▶ [Action item] Line by line, print the records exactly, and keep images out of the copy.

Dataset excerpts
•••
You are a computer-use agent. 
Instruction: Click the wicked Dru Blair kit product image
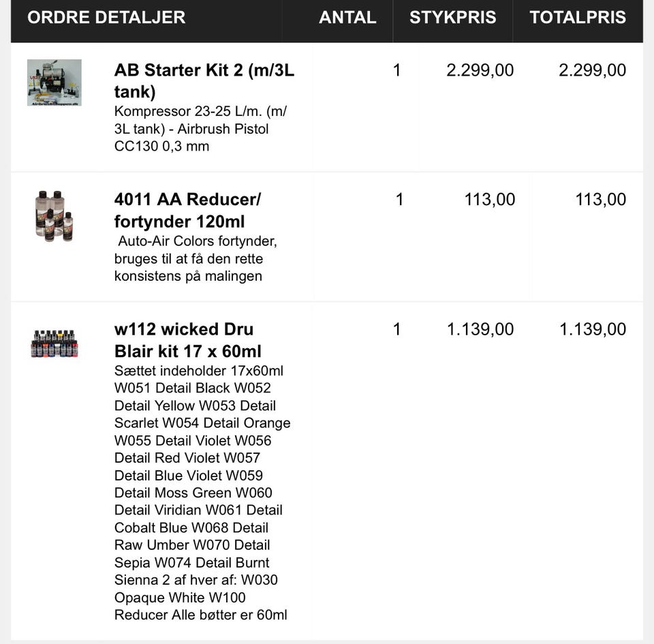[55, 343]
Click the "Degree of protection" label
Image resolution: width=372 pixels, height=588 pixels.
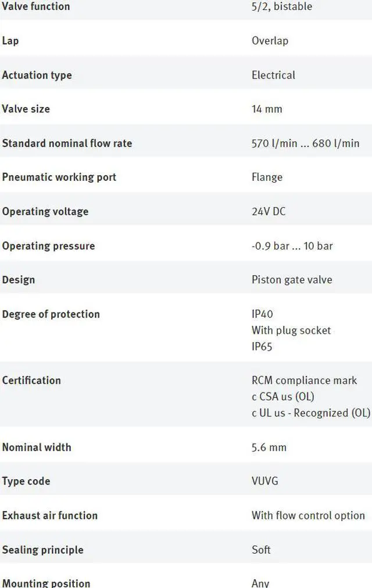click(x=51, y=314)
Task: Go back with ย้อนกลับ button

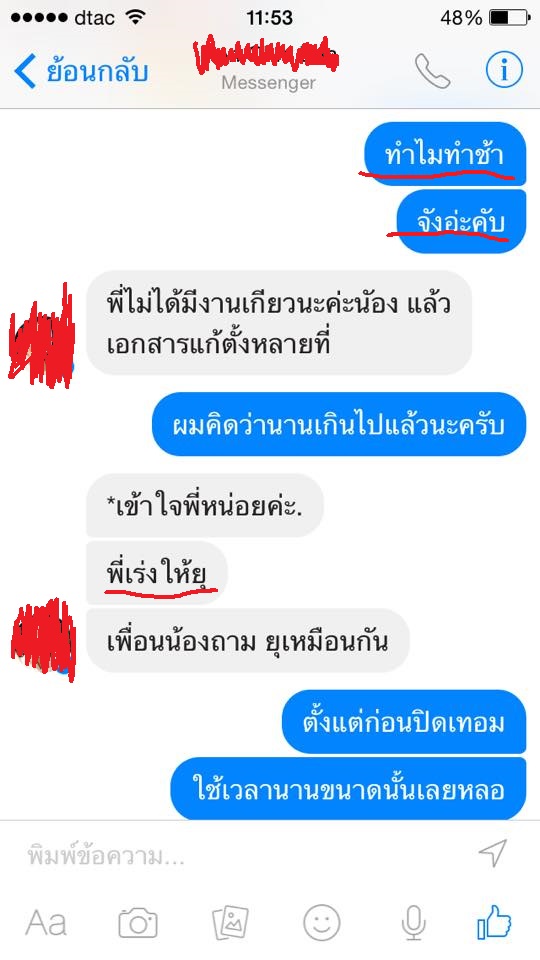Action: coord(81,71)
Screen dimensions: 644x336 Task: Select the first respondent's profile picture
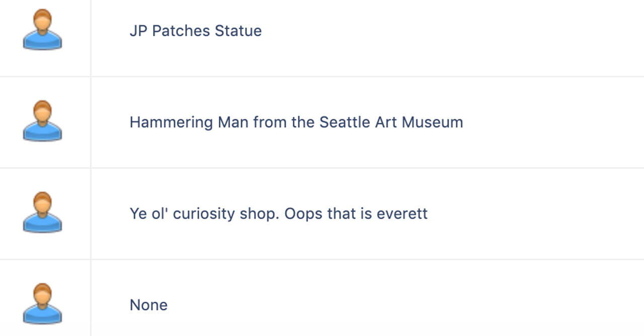click(x=42, y=30)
•••
▶ [Expected output]
You are a computer-use agent. 
Instruction: Click the wicked Dru Blair kit product image
[55, 343]
Click the "Degree of protection" label
Image resolution: width=372 pixels, height=588 pixels.
click(x=51, y=314)
Task: Go back with ย้อนกลับ button

Action: coord(81,71)
Screen dimensions: 644x336 Task: Select the first respondent's profile picture
click(x=42, y=30)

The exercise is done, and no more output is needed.